Dies jedoch darf man getrost in die Kategorie "Understatement" einordnen. Natürlich ist dieser Kampf kein normaler, allein schon, weil es das erste deutsch-deutsche WM-Duell seit 15. April 2000 ist. Und natürlich liegt der gesamte Druck bei Sturm. Er ist einer der wenigen Top-Quotenbringer, die Universum derzeit hat, und eine dritte Niederlage im 34. Profikampf würde einen herben Rückschlag bedeuten.

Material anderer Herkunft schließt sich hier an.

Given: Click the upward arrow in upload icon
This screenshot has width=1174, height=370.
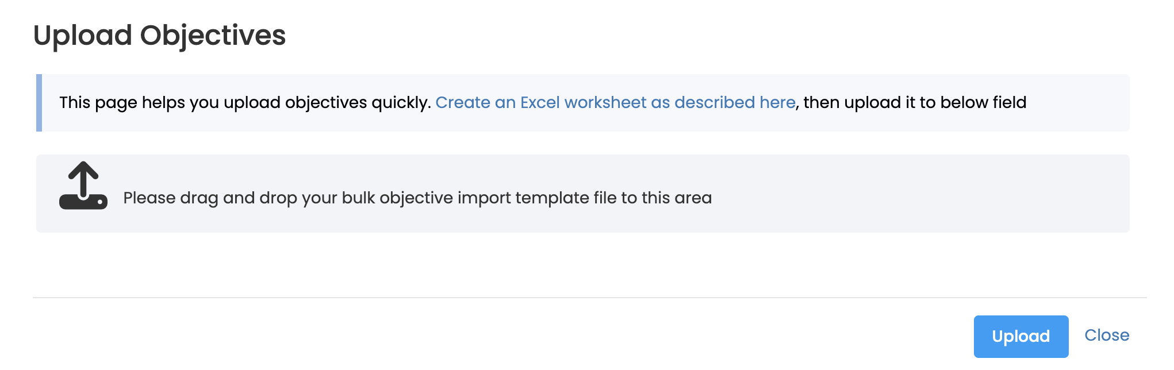Looking at the screenshot, I should 83,175.
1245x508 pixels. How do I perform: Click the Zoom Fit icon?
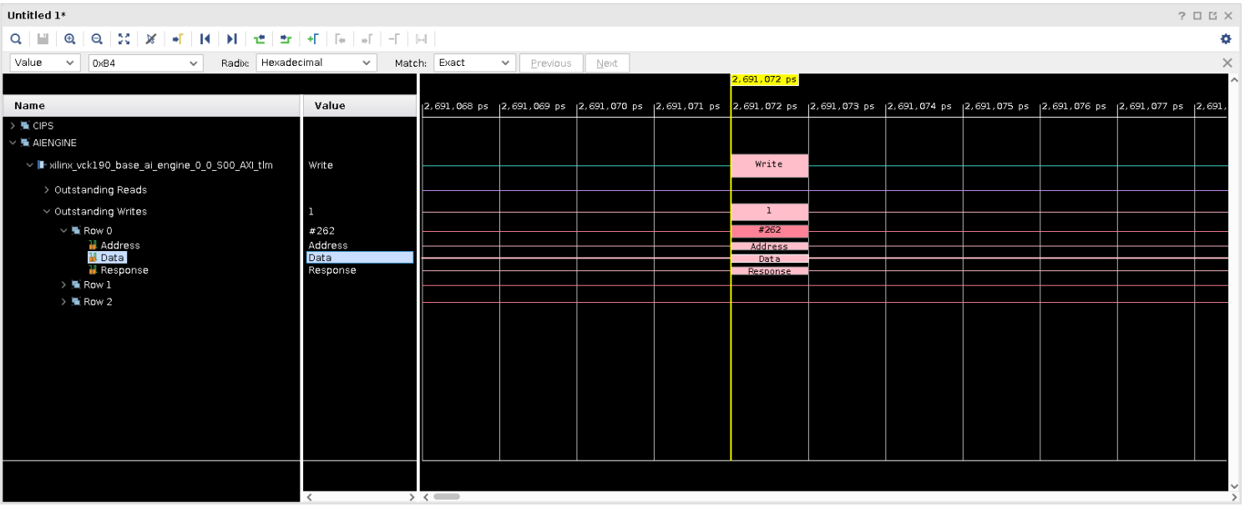pos(124,38)
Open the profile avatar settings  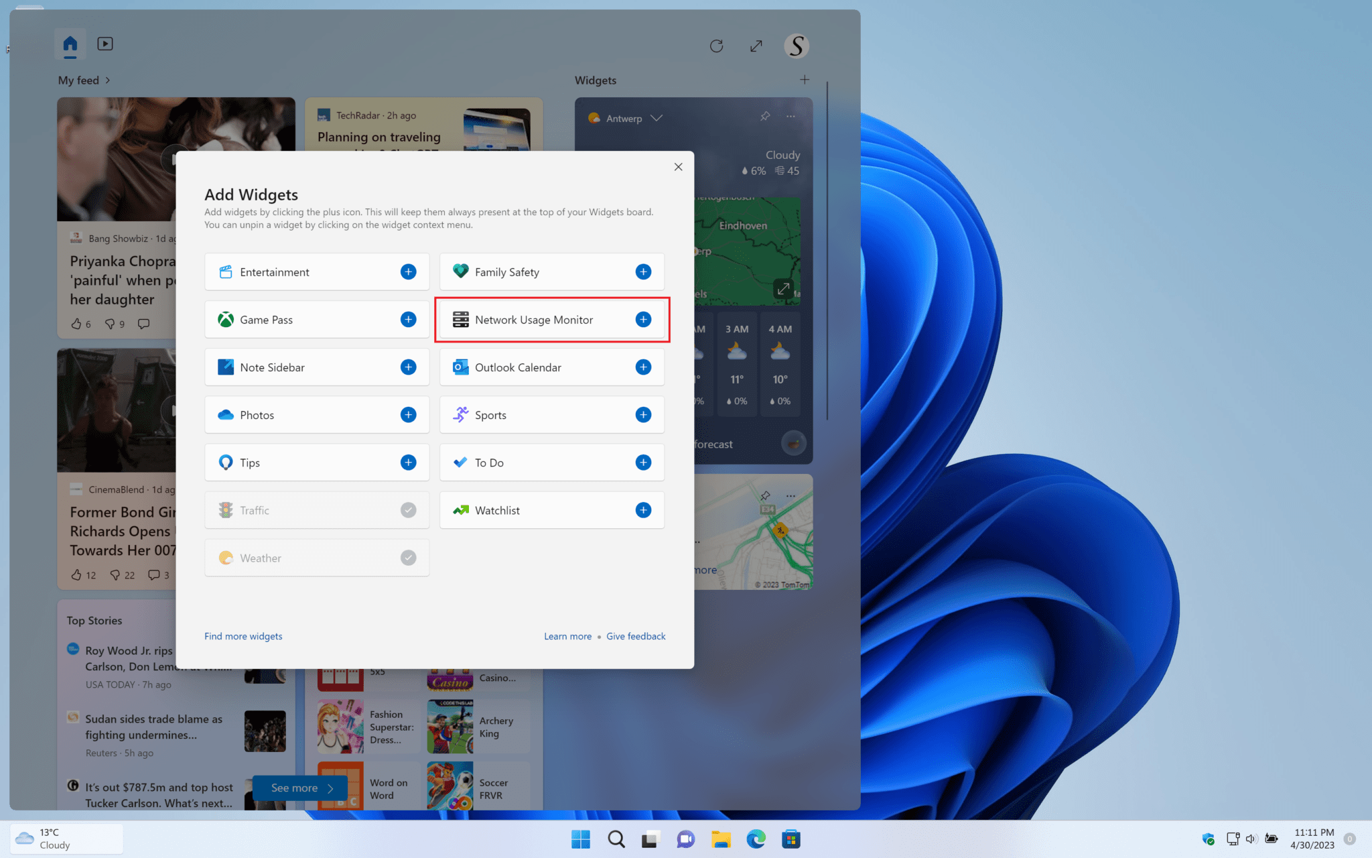[x=796, y=46]
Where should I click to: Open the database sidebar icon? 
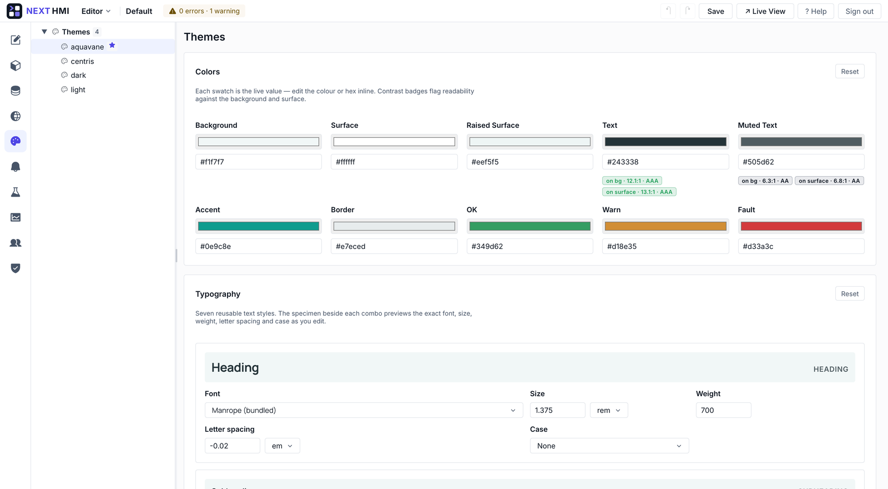(x=16, y=91)
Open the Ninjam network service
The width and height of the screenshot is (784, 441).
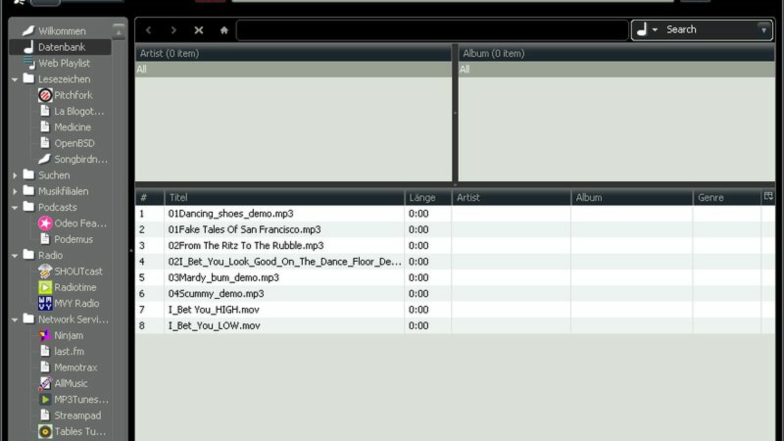(x=68, y=335)
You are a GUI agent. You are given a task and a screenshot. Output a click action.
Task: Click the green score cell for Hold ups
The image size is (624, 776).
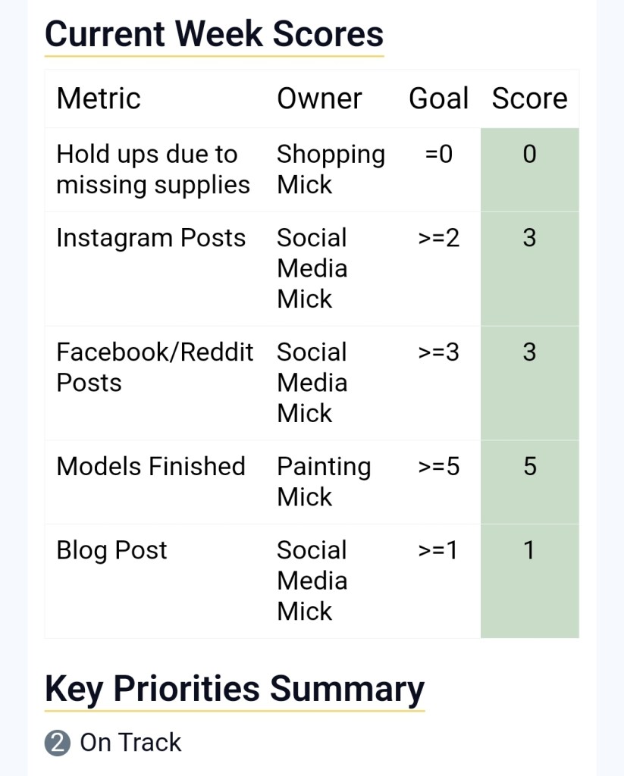click(529, 170)
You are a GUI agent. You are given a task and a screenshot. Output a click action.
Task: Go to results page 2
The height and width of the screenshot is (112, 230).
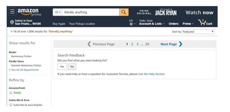[132, 44]
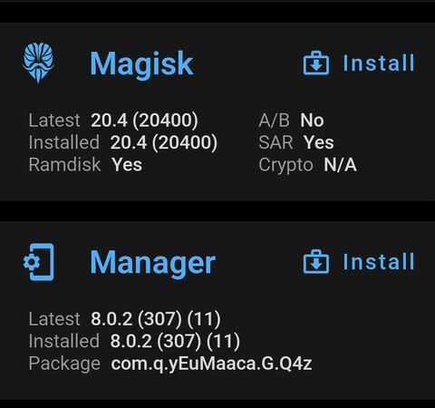Select the Manager card title
Image resolution: width=435 pixels, height=408 pixels.
153,264
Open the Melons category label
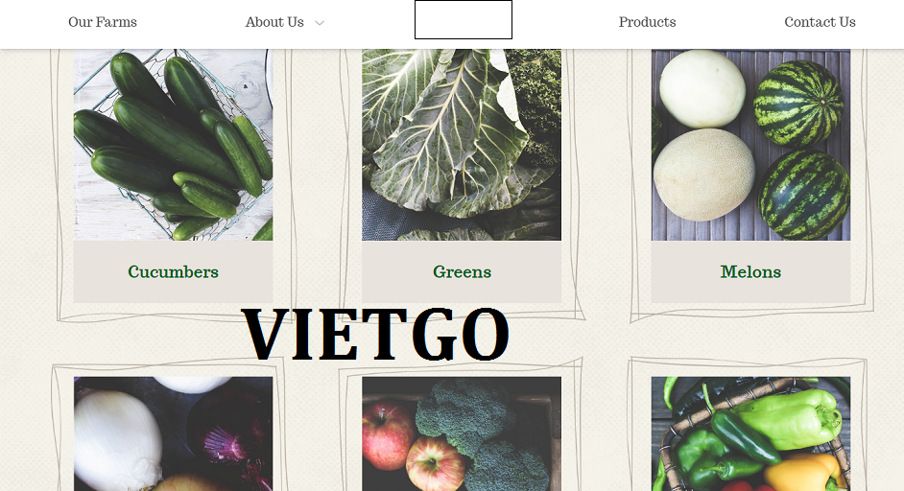Viewport: 904px width, 491px height. pos(750,271)
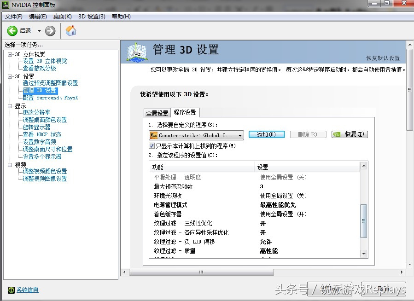Switch to the 全局设置 tab
414x301 pixels.
click(157, 112)
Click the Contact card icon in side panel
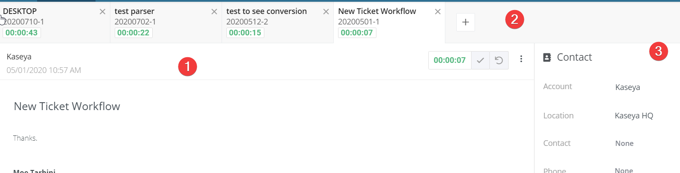 point(547,57)
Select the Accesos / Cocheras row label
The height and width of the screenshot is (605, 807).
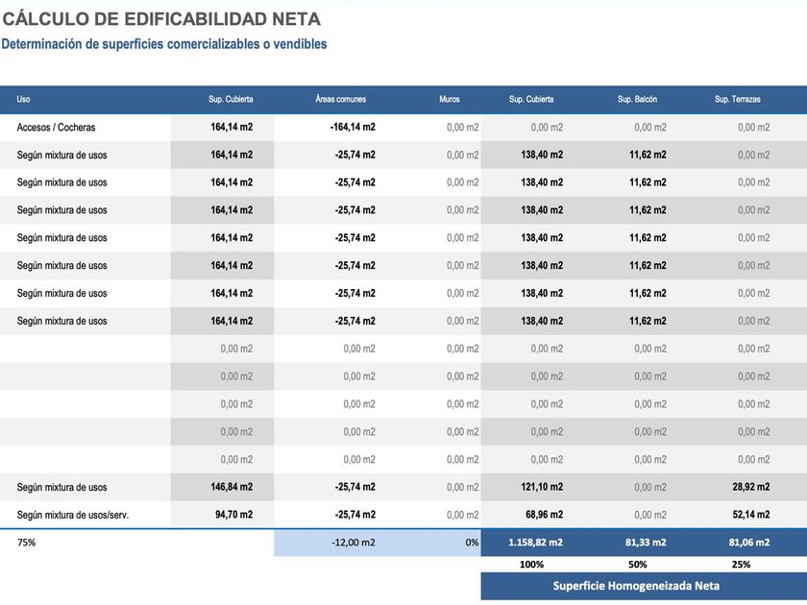pos(56,127)
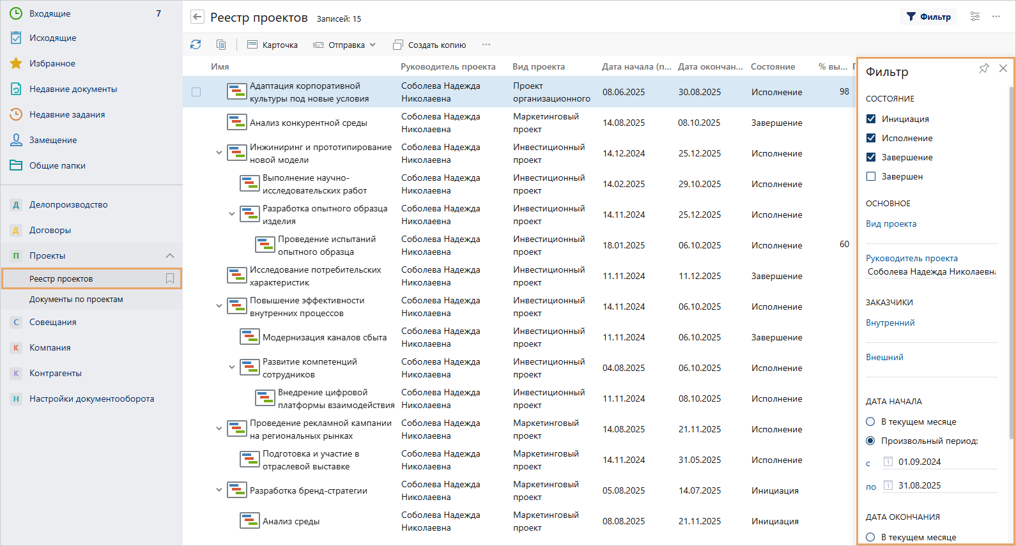1016x546 pixels.
Task: Click the Filter panel vertical scrollbar
Action: click(x=1012, y=262)
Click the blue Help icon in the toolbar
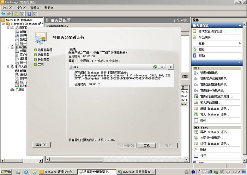Image resolution: width=247 pixels, height=175 pixels. click(29, 13)
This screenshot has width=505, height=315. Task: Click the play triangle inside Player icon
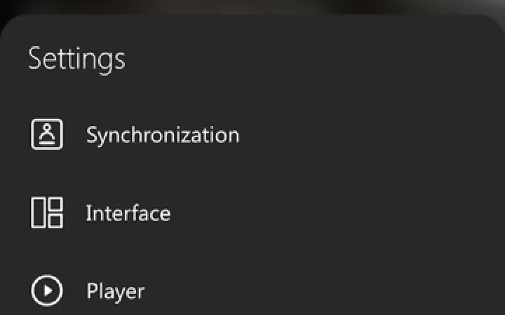[x=48, y=290]
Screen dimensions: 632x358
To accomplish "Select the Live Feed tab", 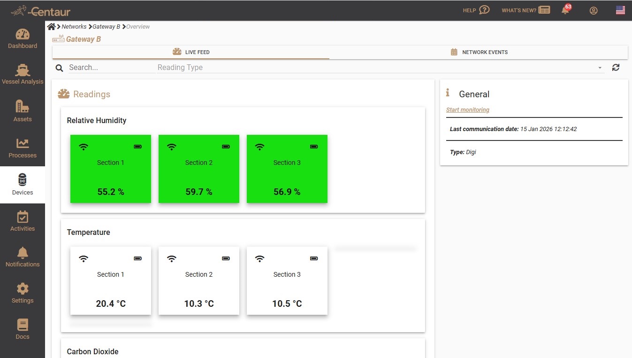I will pyautogui.click(x=191, y=52).
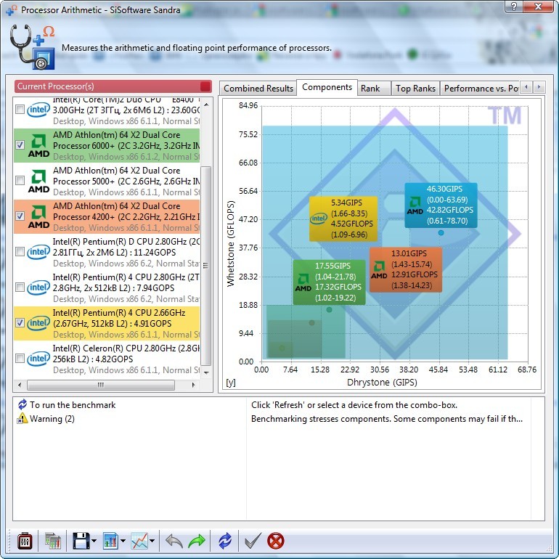Screen dimensions: 559x559
Task: Click the green forward arrow icon
Action: click(x=197, y=541)

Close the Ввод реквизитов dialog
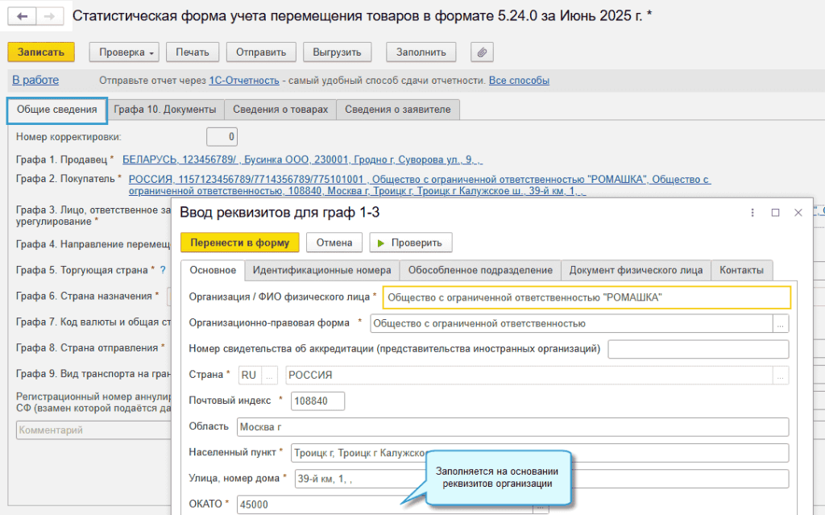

Sturm ist der Favorit, und weil er in der Vergangenheit über die Fähigkeiten seines Gegners meist vernichtend urteilte, wäre eine Niederlage umso peinlicher.

Dass sich Sylvester das Herausforderungsrecht im April durch einen K.-o.-Sieg über den Spanier Javier Castillejo sicherte, der im Sommer 2006 Sturm ausgeknockt hatte, ist eine pikante Randnotiz, die Sturm mit dem Hinweis herunterzuspielen versucht, Castillejo sei gegen Sylvester "schon lange über den Berg" gewesen, weshalb "solche Quervergleiche gar nicht zählen". Zwar bemühte sich Sturm zuletzt, Sylvester stark zu reden ("Ich will immer die Besten boxen, und er gehört zu den Besten, da muss man nur in die Ranglisten schauen"), doch in Wahrheit hält er ihn für zu limitiert, um wirklich gefährlich zu sein.

Dieses Selbstbewusstsein, das Sturm schon immer an den Tag legte, wird ihm häufig als Arroganz ausgelegt, was zu kurz greift. Er hat Tendenzen zur Überheblichkeit, wenn er sich unter Menschen bewegt, die er nicht kennt. Doch er hat vor allem durch die Niederlage gegen Castillejo gelernt, jeden Gegner ernst zu nehmen, ohne dabei seine eigenen Stärken zu vergessen. "Ich bin früh auf die Schnauze gefallen, weil ich Castillejo damals nicht ernst genug genommen habe", sagt er, "aber besser zu früh als zu spät." Deshalb sei die Favoritenrolle auch keine Bürde mehr für ihn. "Im Gegenteil, mich motiviert es sehr zu wissen, dass Universum auf mich setzt. Und vor allem weiß ich heute, dass ich immer mein gesamtes Können abrufen muss, um zu gewinnen. Das werde ich tun." Wenn es also stimmt, dass Boxkämpfe zum Großteil im Kopf entschieden werden, dann hat Sturm große Chancen, weil er an nichts anderes denkt als den Erfolg. Jetzt muss nur noch Sebastian Sylvester mitspielen.